However if there is a right of way through private land to get access to public land, who has the responsibility to maintain the right of way? The feds do not like to maintain roads, and if the private landowner maintains the right of way then they should get compensated for maintaining the road. 

How about if the landowner could charge a toll?

Just a couple of other things to think about.


----------



## Lonetree (Dec 4, 2010)

bowgy said:


> If it is a "right of way" then it should not be blocked.
> 
> However if there is a right of way through private land to get access to public land, who has the responsibility to maintain the right of way? The feds do not like to maintain roads, and if the private landowner maintains the right of way then they should get compensated for maintaining the road.
> 
> ...


Typically the right of ways through private to public are county right of ways, so some are maintained on a county level. There is no responsibility to maintain the right of way, unless said county wants to. Which is the funny thing about a lot of RS2477 claims. They claimed by the county, but the county let the routes go away decades ago when they did not maintain them, that is both legally and physically.

Land owners could charge a toll on private routes, but not on public right of ways.


----------



## bowgy (Oct 10, 2007)

Lonetree said:


> Typically the right of ways through private to public are county right of ways, so some are maintained on a county level.
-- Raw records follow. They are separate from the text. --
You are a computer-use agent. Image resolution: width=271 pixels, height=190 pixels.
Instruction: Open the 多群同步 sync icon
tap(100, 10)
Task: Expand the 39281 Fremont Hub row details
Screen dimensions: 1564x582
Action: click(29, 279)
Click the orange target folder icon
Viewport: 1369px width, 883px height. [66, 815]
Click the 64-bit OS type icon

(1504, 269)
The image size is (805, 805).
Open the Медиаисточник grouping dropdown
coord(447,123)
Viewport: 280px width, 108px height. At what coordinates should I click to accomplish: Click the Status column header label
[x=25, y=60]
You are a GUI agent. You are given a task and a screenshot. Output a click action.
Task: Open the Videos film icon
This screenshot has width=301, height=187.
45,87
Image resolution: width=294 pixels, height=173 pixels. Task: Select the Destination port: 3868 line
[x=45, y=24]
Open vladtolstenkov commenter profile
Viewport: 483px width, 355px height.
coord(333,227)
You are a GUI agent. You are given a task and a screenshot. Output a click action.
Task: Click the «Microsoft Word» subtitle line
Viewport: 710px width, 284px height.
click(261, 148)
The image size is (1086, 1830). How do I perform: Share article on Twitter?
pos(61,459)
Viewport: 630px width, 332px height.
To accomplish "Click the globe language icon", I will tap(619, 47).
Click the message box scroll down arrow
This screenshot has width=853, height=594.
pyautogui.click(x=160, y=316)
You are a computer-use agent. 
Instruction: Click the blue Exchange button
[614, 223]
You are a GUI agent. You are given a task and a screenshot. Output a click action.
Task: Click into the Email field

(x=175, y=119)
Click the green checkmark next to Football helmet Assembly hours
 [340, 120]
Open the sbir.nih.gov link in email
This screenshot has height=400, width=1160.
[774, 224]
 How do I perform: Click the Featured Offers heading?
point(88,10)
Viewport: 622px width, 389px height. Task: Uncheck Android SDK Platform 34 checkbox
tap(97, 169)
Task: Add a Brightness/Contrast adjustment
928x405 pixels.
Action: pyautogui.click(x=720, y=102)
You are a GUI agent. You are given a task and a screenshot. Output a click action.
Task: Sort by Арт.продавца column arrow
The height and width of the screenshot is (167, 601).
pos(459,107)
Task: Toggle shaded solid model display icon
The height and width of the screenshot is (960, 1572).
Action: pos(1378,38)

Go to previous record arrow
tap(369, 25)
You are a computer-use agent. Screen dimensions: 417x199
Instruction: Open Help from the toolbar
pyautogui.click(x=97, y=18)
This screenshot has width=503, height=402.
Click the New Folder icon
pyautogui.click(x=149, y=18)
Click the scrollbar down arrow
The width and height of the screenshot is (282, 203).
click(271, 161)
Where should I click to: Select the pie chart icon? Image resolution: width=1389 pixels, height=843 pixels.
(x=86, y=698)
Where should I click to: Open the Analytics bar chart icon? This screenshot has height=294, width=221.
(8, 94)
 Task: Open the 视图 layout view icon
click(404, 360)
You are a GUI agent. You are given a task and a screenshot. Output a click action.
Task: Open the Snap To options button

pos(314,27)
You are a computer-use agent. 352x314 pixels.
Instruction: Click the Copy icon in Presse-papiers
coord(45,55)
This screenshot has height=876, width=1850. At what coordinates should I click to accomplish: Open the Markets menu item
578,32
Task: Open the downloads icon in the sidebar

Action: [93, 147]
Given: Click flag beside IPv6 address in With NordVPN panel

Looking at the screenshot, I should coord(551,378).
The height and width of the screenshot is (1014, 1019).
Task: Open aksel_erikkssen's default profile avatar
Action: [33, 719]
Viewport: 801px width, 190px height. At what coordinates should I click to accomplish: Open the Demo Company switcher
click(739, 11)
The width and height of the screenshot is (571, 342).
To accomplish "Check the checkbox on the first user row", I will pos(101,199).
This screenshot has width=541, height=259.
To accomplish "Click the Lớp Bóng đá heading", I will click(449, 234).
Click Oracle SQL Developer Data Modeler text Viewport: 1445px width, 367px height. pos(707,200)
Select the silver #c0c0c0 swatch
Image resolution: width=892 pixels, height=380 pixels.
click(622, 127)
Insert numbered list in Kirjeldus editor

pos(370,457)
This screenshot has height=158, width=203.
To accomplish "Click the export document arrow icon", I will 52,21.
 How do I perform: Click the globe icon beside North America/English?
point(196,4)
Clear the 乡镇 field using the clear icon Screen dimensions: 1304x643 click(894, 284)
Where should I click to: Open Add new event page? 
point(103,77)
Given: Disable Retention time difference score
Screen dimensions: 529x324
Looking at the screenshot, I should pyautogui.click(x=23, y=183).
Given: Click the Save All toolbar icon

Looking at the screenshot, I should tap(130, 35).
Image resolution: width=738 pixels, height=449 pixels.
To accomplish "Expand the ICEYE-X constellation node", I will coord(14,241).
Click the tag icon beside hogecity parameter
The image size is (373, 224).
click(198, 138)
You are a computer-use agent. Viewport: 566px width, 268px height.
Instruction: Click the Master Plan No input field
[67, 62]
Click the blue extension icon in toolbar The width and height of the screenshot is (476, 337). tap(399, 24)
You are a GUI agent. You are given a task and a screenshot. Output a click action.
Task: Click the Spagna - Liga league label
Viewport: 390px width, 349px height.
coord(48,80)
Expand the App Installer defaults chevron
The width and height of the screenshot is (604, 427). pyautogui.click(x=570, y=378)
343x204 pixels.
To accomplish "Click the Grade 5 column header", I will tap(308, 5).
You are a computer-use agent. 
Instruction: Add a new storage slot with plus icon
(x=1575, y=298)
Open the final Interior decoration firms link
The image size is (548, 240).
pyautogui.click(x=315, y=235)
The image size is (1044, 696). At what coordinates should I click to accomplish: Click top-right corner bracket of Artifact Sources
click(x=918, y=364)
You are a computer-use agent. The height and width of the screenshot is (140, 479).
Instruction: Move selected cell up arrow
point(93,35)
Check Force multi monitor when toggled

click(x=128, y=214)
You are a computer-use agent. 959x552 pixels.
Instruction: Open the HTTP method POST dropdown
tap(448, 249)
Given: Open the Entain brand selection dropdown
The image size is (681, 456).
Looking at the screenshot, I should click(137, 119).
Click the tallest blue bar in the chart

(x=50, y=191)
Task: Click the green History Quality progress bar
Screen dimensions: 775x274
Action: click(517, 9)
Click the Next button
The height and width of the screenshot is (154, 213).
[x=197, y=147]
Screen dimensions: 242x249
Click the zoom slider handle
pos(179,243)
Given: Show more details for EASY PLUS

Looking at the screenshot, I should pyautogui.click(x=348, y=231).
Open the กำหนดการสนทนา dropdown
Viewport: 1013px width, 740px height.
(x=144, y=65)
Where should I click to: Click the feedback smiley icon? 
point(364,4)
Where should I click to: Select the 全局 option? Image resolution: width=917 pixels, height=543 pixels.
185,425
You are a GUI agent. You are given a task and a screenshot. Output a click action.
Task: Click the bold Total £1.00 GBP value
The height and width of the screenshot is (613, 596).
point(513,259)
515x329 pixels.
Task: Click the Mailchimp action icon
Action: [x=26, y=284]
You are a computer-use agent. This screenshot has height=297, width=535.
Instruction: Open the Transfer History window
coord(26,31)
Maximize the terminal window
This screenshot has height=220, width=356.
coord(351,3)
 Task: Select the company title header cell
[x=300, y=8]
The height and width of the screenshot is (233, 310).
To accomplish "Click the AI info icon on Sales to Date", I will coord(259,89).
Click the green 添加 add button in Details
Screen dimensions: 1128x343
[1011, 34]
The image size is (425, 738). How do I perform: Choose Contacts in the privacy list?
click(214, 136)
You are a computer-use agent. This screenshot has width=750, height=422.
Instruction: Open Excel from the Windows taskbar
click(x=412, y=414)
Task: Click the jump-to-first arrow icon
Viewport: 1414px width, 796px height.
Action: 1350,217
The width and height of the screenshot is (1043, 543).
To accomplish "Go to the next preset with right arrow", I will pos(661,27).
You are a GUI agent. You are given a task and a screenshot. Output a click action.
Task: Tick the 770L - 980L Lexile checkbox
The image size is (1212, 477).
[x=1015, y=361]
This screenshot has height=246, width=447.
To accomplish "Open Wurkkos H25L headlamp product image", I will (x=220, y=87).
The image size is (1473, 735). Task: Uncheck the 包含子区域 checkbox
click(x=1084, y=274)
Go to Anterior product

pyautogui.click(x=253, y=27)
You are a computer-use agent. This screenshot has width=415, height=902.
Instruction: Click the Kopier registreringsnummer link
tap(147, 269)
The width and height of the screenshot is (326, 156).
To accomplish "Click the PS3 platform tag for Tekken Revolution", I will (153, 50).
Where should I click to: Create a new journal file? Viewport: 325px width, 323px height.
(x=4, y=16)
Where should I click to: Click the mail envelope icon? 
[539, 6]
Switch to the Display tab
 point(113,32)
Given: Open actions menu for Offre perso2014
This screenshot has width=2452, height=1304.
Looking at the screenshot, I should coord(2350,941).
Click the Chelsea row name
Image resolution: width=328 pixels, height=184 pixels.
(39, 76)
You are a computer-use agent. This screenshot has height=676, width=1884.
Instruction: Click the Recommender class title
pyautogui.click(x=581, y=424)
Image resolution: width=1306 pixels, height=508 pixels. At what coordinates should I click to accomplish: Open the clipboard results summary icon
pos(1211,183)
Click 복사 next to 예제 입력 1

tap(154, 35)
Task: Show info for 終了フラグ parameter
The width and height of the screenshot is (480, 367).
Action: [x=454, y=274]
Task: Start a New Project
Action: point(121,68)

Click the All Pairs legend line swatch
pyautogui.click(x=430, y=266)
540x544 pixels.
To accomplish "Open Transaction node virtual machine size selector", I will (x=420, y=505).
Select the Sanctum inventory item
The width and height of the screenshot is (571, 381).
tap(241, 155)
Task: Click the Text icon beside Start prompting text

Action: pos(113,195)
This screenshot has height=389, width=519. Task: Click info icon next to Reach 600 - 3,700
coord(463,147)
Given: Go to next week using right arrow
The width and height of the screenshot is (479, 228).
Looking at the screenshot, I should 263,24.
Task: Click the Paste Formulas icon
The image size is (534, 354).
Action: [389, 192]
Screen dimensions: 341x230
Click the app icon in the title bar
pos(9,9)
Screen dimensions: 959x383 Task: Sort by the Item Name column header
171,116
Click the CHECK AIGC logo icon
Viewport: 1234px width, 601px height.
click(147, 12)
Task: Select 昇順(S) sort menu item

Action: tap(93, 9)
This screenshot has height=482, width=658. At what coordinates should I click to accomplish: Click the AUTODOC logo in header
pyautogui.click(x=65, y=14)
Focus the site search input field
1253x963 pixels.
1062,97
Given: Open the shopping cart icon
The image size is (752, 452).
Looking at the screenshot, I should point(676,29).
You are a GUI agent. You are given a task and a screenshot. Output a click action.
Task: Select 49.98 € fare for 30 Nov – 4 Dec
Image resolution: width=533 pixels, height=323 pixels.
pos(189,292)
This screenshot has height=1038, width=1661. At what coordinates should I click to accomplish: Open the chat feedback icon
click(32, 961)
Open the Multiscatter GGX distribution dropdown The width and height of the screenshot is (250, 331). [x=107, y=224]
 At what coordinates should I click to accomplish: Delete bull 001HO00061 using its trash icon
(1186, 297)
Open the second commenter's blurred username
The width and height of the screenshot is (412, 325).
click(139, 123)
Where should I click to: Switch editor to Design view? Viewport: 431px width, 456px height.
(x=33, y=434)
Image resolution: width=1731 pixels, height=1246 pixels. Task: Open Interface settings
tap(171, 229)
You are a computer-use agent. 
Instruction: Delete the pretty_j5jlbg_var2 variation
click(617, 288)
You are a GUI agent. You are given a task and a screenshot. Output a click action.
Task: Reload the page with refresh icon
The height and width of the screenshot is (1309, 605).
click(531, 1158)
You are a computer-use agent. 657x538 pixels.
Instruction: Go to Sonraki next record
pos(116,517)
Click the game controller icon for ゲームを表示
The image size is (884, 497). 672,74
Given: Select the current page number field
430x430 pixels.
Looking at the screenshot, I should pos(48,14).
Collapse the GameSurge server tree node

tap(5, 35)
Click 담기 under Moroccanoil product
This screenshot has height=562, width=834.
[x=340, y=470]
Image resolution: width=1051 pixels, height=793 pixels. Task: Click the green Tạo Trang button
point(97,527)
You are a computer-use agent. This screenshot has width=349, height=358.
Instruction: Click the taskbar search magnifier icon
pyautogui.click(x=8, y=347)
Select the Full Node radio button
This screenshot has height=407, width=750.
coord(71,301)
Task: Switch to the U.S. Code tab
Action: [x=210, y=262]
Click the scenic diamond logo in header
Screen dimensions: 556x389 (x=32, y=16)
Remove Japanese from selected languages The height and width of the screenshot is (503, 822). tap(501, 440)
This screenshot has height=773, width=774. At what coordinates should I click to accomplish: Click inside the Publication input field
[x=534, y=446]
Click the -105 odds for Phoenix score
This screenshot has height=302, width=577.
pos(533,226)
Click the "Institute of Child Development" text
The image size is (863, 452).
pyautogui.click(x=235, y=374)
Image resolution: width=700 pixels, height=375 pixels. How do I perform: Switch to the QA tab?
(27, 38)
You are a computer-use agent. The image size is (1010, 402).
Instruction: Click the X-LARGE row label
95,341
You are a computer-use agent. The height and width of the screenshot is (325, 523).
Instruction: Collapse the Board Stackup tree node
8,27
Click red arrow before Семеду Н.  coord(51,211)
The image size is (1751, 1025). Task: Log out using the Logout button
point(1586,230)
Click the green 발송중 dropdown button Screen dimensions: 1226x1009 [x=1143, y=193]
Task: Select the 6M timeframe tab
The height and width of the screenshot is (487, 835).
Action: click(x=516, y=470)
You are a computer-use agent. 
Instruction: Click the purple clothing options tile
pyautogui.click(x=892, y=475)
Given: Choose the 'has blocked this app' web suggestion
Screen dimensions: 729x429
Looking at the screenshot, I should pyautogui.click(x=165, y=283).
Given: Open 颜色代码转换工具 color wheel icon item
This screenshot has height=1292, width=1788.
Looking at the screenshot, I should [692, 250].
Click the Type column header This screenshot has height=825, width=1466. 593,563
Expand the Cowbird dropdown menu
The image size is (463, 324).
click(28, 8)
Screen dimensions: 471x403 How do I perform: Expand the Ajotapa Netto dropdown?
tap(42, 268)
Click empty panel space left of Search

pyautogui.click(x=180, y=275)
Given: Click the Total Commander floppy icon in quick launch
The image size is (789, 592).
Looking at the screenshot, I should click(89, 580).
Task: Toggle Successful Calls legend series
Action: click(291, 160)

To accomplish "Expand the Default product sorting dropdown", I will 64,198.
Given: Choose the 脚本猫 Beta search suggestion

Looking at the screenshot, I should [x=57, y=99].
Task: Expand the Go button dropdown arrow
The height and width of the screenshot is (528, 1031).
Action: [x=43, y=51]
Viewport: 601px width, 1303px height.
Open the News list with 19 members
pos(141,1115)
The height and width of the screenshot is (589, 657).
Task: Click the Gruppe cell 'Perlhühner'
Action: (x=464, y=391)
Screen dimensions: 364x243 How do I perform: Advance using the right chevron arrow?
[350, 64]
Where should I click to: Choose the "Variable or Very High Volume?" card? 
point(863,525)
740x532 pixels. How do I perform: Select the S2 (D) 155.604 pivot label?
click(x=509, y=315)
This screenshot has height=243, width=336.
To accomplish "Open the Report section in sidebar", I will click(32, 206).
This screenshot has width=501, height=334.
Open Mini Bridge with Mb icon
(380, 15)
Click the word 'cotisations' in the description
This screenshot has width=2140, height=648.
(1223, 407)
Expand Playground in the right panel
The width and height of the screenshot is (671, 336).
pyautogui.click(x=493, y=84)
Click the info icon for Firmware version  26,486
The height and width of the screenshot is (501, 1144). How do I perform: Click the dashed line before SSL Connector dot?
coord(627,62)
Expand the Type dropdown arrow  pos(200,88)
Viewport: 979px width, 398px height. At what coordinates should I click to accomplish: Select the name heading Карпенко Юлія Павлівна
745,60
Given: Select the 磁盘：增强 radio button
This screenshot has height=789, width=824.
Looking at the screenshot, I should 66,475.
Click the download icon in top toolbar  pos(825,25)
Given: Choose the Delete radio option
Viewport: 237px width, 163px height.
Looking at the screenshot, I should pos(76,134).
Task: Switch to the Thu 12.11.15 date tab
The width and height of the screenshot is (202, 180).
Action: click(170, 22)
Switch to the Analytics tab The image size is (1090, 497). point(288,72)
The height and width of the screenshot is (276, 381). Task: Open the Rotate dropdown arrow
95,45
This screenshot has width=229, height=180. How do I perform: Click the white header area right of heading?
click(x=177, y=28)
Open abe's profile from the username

There is no responsibility to maintain the right of way, unless said county wants to. Which is the funny thing about a lot of RS2477 claims. They claimed by the county, but the county let the routes go away decades ago when they did not maintain them, that is both legally and physically.
> 
> Land owners could charge a toll on private routes, but not on public right of ways.


One of the reasons I brought this up is that we have a road that goes through several properties that the county used to maintain, the county road superintendent researched his data base and found out that they had no responsibility to maintain the road and it only accessed private ground and did not pass through any public land and therefore they stopped maintaining it. The first land owner after leaving public land put in a gate and locked it only giving access to the private landowners.

The section that went through our land got pretty bad without the county maintaining it and almost became impassable, I spent several thousand dollars to repair and gravel that section.

That is why I asked who should pay for maintaining a right of way.


----------